╭─ Exercise material

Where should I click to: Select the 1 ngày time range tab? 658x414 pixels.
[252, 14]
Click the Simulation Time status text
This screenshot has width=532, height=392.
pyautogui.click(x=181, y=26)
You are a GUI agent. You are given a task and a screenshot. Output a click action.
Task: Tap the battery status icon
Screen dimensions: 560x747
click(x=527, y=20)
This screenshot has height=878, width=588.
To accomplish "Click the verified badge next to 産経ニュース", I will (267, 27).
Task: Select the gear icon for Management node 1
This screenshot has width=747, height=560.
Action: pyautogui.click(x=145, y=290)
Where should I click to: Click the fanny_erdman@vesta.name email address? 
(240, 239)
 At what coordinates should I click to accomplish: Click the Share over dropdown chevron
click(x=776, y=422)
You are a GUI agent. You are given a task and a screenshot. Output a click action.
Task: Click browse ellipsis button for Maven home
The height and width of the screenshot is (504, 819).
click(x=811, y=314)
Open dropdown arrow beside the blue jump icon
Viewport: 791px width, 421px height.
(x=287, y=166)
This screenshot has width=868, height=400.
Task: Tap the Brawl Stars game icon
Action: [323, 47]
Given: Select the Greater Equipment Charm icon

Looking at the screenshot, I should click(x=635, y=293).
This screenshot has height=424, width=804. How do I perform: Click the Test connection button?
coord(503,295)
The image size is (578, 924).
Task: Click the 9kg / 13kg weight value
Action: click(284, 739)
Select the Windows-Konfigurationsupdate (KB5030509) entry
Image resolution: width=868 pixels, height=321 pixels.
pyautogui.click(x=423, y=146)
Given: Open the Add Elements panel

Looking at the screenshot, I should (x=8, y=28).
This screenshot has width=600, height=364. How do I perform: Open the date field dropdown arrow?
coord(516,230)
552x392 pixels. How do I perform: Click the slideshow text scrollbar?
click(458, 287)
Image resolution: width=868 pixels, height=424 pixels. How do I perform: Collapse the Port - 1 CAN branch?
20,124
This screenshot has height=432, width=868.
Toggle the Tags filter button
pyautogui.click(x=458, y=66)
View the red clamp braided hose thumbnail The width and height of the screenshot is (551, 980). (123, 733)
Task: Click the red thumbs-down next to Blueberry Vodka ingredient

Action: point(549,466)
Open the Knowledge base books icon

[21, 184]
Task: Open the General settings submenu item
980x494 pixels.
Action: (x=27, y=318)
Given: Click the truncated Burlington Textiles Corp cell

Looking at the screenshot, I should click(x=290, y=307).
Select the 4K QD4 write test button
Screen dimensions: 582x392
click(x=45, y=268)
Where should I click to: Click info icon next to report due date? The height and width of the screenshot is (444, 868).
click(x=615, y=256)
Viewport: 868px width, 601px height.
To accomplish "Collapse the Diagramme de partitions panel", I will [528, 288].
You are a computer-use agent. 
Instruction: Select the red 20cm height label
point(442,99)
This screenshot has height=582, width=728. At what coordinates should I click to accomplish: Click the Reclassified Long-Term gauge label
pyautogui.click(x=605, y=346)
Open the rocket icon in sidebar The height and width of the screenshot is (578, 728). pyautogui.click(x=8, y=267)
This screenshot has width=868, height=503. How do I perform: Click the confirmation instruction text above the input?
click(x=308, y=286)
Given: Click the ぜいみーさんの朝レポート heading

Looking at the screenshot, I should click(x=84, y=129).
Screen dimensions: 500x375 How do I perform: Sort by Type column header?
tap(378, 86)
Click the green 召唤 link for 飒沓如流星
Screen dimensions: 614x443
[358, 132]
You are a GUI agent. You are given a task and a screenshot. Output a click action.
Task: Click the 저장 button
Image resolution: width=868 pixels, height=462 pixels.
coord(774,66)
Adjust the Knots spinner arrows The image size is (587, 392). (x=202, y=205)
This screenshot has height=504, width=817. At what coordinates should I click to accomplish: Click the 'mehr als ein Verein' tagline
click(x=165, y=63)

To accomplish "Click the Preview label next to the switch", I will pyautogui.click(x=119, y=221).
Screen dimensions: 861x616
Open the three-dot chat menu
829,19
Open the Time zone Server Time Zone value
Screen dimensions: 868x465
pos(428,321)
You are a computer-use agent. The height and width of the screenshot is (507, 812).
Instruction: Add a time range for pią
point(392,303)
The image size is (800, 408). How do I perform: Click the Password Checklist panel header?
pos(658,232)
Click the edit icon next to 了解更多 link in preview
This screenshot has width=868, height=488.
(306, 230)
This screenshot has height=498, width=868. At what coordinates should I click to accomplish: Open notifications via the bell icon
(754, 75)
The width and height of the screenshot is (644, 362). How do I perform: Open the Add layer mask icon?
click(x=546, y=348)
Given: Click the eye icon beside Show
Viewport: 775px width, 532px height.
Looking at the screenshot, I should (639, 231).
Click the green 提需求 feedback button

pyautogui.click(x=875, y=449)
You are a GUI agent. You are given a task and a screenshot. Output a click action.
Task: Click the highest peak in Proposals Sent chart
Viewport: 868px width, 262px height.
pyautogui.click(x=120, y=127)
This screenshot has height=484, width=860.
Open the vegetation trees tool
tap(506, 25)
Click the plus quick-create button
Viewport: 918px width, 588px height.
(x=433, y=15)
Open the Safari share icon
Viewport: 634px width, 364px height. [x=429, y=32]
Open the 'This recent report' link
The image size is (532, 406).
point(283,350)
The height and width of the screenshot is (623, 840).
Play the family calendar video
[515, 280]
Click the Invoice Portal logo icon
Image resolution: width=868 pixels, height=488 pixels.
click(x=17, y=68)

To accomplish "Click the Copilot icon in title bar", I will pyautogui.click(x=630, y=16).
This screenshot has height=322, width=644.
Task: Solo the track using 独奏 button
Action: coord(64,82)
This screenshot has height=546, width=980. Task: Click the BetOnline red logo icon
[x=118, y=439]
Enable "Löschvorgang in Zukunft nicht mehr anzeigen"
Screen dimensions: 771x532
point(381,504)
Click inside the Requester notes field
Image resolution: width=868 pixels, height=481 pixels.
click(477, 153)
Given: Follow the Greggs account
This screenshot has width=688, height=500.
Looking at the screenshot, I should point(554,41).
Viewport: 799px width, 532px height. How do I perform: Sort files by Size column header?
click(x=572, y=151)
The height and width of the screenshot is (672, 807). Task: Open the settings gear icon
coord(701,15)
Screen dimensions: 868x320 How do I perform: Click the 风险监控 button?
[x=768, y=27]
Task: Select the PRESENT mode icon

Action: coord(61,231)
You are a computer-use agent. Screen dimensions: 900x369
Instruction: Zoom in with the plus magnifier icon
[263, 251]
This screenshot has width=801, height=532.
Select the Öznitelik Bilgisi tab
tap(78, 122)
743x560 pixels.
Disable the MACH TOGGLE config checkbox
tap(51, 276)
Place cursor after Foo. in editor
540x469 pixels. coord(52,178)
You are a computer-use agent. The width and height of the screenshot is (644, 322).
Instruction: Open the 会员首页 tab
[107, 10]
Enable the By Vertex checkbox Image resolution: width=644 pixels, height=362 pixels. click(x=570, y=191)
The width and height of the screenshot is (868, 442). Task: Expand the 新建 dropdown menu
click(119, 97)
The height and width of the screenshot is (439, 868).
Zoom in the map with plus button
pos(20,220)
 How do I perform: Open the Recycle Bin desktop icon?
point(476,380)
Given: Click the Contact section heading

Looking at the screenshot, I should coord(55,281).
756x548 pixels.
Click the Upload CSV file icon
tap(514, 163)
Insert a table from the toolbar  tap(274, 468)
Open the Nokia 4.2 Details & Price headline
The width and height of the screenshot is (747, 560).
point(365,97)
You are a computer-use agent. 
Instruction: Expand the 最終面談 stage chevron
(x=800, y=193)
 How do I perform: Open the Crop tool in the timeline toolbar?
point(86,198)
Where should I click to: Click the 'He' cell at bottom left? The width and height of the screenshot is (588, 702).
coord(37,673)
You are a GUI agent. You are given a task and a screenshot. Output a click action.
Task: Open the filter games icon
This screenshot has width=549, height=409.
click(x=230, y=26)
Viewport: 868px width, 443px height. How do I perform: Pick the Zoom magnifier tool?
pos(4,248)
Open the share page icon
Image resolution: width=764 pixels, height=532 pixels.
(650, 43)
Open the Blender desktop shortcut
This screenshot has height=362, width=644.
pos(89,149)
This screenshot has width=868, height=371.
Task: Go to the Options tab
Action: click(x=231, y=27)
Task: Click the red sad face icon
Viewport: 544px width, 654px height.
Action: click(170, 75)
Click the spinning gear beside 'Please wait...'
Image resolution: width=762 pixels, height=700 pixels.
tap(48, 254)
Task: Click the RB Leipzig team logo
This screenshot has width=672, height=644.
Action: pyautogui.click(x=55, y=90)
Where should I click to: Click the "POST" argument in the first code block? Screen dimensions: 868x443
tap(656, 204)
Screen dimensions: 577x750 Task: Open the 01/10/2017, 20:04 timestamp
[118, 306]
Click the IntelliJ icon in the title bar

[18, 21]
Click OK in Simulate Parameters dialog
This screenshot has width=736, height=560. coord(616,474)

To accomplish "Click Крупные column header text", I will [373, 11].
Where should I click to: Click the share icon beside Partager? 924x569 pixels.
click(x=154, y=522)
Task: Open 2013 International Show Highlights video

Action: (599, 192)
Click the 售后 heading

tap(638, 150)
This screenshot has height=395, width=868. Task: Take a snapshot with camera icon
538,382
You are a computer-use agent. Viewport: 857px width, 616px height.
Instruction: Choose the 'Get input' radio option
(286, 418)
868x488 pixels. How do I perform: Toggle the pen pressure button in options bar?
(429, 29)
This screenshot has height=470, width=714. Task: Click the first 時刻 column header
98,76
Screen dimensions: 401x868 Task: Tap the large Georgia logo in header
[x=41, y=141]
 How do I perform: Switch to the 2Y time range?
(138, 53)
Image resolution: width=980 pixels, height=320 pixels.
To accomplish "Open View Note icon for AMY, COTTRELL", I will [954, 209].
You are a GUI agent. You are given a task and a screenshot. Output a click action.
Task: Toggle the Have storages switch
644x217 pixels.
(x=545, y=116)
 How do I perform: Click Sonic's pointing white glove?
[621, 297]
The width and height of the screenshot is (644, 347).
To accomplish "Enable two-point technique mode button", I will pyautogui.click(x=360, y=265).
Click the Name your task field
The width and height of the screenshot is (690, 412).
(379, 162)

╰─

» **Task item**:
What lines in the records contain the word "computer"? Return each one.

» **Answer to the exercise**:
You are a computer-use agent. 
You are a computer-use agent. The height and width of the screenshot is (507, 812).
You are a computer-use agent. Screen dimensions: 900x369
You are a computer-use agent. The width and height of the screenshot is (644, 322).
You are a computer-use agent. 
You are a computer-use agent. Viewport: 857px width, 616px height.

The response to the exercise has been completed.